Diaz, MC., Rützler, K., 2011. Biodiversity of Sponges: Belize and Beyond, to The Greater Caribbean. In: Palomares, M.L.D., Pauly, D. (eds.), Too Precious to Drill: the Marine Biodiversity of Belize, pp. 57-65. Fisheries Centre Research Reports 19(6). Fisheries Centre, University of British Columbia [ISSN 1198-6727].
Ismet, M.S., Soedharma, D., dan Effendi, H. 2011. Morfologi dan Biomassa Sel Spons Aaptos aaptos dan Petrosia sp.. J Ilmu dan Teknologi Kelautan Tropis, 3(2):153-161.
Lewbart, G.A. 2012. Invertebrate Medicine Second Edition. John Wiley & Sons, Inc. 502p.
Meroz-Fine, E., Shefer, S., and Ilan, M. 2005. Changes in Morphology and Physiology of an East Mediterranean Sponge in Different Habitats. Marine Biology, 147(1) : 243-250.
Qaralleh, H., Idid, SZ., Saad, S., Susanti, D., Mustafa, B. 2011. Documentation of Three Sponge Species Belong to the Family of Petrosiidae. Australian Journal of Basic and Applied Sciences, 5(12): 1047-1053.
Romimohtarto, K., dan Juwana, S. 2005. Biologi Laut, Ilmu Pengetahuan Tentang Biota Laut. Djambatan, Jakarta.
Sari, NI., Ahmad, A., dan Dali, S. 2013. Isolasi dan Karakterisasi Protein Bioaktif Dari Spons Callyspongia sp. Sebagai Zat Antioksidan. Skripsi. Program Sarjana Jurusan Kimia, Fakultas Matematika dan Ilmu Pengetahuan Alam Universitas Hasanuddin. Makassar.
Sipkema, D., Franssen, MCR., Osinga, R., Tramper, J., Wiffels, R., 2005. Marine sponges as pharmacy.
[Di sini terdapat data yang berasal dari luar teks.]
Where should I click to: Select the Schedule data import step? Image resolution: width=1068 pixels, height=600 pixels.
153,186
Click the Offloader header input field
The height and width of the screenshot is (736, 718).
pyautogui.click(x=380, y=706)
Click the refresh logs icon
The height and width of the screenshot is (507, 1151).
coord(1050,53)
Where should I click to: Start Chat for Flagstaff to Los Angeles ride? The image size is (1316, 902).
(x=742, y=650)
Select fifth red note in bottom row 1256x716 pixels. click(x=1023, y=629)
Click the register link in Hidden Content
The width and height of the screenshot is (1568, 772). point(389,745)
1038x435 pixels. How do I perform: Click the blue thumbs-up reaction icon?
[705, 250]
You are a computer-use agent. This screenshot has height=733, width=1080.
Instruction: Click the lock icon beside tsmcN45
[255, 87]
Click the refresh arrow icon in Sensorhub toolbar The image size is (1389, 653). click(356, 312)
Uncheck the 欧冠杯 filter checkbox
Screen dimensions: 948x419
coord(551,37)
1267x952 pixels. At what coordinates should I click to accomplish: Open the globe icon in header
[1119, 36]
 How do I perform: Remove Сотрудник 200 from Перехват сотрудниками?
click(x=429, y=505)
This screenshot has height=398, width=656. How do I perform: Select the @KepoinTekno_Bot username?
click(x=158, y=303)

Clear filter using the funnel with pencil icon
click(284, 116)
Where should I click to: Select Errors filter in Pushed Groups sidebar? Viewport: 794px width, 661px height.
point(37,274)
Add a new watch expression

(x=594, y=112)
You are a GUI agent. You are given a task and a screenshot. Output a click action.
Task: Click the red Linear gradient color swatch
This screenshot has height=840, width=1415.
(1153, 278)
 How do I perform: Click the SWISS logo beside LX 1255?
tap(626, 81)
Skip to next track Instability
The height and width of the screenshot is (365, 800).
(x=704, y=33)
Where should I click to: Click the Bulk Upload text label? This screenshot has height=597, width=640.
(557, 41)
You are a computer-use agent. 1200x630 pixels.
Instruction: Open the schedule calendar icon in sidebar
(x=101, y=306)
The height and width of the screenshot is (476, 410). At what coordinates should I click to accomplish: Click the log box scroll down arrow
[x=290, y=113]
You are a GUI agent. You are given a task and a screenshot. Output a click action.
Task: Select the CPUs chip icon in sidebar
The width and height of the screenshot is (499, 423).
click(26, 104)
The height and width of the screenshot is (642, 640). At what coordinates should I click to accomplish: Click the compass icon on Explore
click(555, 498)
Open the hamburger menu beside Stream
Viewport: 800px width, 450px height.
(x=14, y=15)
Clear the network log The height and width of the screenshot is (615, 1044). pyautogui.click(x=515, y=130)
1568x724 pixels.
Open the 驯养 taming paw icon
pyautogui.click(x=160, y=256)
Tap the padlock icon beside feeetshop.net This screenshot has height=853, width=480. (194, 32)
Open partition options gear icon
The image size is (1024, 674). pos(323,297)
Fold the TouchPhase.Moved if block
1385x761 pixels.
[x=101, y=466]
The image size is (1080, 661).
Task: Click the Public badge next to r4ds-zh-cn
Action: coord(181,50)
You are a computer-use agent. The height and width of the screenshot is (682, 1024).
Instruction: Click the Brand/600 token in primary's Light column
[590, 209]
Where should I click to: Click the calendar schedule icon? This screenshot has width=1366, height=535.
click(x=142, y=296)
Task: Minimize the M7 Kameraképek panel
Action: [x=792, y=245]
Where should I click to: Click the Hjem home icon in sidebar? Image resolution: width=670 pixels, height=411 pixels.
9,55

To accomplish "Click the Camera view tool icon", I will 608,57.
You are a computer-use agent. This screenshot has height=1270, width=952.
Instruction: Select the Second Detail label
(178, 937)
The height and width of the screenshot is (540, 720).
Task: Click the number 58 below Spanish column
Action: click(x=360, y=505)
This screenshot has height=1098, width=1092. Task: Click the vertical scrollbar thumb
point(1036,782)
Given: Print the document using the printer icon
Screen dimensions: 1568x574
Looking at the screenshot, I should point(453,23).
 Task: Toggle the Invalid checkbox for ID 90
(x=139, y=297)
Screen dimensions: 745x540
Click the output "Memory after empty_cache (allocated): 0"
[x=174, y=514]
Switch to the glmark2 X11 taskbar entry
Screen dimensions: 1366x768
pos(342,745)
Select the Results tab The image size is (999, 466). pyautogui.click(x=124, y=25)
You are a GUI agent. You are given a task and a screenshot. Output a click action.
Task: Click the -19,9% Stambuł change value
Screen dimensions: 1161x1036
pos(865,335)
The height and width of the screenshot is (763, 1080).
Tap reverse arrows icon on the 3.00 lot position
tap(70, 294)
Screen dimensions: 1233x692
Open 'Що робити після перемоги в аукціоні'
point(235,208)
Marine Biotechnology 7, 142-162.
Suwignyo, S., B. Widigdo, Y. Wardiatno. dan M. Krisanti. 2005. Avertebrata Air Jilid 1. Penebar Swadaya. Jakarta.
Valisano, L., Bavestrello, G., Giovine, M., Arillo, A., Cerrano, C. 2006. Seasonal Production of Primmorphs from the Marine Sponge Petrosia ficiformis (Poiret, 1789) and New Culturing Approaches. J of Experimental Marine Biology and Ecology, 337: 171 – 177.
Van Soest, R.W.M., Boury-Esnault, N., Vacelet J, Dohrmann M., Erpenbeck, D., et al. (2012) Global Diversity of Sponges (Porifera). PLoS ONE 7(4): e35105. doi:10.1371/journal.pone.0035105.